* [Required action]: Across the listing below, how many lines include the string "node"? Reply with the number alone.

[[ Data shown open ]]

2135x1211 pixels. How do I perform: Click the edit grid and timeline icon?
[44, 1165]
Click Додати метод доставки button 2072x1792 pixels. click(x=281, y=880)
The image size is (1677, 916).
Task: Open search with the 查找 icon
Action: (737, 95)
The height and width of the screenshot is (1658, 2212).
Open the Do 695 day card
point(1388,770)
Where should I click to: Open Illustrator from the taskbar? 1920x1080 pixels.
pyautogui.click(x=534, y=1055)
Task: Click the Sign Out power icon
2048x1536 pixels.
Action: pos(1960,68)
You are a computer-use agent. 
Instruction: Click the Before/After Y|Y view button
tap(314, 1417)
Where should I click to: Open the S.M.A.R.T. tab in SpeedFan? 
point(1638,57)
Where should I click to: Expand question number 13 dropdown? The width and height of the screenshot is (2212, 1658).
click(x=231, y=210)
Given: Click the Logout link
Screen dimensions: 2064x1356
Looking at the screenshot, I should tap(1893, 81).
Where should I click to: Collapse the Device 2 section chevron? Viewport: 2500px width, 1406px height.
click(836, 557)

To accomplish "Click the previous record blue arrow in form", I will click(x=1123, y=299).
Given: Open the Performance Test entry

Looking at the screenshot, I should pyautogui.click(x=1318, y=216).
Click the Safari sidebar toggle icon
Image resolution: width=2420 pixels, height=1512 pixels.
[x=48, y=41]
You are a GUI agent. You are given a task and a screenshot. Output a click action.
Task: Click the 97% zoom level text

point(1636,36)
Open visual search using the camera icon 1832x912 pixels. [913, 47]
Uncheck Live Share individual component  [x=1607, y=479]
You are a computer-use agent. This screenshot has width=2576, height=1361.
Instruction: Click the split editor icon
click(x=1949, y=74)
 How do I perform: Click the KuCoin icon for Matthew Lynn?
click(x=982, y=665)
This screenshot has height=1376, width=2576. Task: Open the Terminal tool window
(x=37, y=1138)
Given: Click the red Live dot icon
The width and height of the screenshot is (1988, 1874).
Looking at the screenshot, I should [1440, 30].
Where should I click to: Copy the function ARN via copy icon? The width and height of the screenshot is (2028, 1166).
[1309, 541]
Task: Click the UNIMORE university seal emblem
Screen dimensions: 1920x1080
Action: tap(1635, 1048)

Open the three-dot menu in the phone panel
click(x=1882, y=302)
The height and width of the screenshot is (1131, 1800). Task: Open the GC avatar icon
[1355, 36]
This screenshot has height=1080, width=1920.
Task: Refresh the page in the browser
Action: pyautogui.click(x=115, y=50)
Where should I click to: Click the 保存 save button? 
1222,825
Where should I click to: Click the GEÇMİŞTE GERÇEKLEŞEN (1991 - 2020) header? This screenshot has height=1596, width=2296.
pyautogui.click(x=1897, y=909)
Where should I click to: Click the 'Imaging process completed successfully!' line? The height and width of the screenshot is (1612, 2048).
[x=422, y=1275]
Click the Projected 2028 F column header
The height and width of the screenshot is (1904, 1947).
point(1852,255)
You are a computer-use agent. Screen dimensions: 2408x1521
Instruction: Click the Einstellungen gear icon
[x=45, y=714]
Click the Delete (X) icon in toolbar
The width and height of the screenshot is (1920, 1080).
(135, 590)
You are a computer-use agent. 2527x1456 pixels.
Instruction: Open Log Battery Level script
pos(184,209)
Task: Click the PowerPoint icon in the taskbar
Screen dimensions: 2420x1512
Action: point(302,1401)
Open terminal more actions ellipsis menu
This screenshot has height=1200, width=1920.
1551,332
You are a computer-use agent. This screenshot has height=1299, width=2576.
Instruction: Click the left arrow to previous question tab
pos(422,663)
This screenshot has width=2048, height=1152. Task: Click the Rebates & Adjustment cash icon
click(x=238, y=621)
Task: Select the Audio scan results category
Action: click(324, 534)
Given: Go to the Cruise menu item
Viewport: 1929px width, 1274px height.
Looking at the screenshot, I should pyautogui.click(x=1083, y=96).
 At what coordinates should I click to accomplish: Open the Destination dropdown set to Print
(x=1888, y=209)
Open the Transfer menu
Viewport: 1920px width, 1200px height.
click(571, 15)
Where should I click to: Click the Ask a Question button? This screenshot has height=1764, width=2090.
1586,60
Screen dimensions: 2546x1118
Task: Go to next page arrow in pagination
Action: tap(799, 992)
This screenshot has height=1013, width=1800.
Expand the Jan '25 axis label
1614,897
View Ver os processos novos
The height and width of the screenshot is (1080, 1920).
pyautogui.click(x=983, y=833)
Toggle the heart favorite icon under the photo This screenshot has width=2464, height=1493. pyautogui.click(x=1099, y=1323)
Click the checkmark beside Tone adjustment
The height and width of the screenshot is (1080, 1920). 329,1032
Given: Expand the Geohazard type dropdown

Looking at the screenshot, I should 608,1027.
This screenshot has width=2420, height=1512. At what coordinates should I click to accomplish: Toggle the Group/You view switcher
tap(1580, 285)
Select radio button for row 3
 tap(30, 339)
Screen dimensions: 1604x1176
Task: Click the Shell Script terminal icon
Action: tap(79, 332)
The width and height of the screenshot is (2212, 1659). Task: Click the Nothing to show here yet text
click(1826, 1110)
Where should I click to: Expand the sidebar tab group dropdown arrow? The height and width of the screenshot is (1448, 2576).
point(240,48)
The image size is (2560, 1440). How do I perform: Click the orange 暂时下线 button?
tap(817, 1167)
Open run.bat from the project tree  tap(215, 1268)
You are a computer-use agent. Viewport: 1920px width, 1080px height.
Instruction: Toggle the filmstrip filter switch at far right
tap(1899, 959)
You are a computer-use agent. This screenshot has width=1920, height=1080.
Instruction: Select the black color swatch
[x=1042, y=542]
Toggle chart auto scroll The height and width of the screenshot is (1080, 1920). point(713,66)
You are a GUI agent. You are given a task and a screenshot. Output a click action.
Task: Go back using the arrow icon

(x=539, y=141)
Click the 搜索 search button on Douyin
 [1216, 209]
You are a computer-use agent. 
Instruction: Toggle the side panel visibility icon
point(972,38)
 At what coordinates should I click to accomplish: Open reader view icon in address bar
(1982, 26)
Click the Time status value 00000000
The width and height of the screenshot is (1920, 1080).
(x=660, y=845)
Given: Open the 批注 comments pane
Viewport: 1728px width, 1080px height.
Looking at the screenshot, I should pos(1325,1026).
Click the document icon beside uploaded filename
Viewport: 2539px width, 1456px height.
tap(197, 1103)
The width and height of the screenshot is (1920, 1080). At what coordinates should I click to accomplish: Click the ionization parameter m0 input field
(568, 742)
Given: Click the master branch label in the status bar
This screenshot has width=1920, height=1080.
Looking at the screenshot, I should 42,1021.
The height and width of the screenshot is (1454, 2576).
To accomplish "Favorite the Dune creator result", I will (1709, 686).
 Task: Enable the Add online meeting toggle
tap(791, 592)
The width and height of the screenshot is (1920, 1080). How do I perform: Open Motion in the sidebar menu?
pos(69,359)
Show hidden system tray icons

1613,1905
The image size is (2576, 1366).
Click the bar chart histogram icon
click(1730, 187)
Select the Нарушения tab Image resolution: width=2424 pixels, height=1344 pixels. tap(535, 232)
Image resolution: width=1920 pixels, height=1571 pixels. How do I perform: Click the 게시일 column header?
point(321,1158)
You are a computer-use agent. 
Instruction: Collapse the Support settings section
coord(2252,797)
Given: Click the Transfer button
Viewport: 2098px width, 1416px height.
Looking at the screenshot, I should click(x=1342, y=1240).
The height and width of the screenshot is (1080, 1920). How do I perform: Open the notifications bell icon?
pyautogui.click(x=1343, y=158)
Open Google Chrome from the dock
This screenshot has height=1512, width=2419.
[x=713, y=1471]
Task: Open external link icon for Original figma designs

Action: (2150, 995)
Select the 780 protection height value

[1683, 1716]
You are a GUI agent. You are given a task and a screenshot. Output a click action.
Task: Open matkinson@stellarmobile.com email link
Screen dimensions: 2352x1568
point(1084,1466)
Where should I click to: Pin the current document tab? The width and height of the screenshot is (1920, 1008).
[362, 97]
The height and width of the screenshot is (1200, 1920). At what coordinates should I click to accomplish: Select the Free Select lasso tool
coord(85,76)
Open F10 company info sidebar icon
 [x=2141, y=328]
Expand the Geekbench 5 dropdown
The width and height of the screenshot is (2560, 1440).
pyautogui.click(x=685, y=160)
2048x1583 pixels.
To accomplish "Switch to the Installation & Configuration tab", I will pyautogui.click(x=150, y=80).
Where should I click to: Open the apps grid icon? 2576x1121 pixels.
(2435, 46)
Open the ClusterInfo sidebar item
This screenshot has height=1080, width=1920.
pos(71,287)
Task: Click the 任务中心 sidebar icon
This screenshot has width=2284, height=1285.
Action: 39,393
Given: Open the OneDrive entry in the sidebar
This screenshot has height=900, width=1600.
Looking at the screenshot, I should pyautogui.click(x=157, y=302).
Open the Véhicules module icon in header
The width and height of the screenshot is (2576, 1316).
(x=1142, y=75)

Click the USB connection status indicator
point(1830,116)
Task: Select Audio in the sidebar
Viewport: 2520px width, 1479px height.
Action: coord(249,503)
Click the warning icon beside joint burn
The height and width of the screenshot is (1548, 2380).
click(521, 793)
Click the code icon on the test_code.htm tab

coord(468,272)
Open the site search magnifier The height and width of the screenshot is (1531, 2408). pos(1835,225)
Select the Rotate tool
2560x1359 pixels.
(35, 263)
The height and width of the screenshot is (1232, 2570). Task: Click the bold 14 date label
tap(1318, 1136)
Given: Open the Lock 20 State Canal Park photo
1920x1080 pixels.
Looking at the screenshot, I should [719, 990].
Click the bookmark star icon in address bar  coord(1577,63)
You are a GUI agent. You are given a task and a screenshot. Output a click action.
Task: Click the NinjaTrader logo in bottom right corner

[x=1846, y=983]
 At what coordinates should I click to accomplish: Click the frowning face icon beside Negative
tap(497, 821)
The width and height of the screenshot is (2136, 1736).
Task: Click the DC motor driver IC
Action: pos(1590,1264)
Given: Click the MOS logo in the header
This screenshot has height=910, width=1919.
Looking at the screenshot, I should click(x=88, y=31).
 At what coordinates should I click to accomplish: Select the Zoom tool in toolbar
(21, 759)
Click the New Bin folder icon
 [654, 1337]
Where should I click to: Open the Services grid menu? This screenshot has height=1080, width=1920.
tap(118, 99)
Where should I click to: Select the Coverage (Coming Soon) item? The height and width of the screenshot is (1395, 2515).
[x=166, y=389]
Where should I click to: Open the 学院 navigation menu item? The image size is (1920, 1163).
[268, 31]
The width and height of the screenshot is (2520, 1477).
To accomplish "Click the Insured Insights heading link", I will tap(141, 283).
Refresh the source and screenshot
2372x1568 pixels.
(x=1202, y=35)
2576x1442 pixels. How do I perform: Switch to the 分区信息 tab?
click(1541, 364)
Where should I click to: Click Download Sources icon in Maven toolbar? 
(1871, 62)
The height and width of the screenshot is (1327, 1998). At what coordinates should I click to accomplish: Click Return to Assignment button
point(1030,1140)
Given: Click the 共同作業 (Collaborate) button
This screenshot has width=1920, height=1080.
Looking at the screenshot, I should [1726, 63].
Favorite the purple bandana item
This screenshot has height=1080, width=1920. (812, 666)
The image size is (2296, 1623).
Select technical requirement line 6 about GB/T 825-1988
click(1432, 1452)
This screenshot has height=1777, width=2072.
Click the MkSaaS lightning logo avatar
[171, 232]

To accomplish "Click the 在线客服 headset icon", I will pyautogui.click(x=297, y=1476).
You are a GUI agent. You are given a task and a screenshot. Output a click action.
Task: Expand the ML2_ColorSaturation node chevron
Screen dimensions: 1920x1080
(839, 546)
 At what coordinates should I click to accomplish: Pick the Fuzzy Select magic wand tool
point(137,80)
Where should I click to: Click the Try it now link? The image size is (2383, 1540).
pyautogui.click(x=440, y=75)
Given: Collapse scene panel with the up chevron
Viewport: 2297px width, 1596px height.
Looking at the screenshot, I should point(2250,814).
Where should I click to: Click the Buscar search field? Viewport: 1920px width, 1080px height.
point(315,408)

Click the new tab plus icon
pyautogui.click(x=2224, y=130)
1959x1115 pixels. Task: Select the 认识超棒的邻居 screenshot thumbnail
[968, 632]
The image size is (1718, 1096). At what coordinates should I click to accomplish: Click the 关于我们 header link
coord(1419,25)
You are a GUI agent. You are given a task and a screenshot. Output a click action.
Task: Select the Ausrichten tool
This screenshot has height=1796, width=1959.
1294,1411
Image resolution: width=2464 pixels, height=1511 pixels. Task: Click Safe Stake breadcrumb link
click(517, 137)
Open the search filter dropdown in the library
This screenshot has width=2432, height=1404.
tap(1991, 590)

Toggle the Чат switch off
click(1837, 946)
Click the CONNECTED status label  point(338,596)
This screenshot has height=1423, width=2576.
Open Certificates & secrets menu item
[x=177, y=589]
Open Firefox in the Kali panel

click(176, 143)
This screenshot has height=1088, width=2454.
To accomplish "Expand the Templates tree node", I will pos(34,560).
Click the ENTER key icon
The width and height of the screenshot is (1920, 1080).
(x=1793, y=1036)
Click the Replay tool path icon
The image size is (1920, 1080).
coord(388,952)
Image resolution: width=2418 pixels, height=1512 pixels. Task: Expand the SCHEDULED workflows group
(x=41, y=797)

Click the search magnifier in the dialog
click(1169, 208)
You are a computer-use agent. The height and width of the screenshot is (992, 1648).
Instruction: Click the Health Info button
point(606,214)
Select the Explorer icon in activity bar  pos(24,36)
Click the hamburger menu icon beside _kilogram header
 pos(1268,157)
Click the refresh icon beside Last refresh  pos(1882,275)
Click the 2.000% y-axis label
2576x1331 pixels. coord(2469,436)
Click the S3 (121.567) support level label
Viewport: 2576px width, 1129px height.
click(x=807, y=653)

[[ Data shown closed ]]

* [Task response]: 2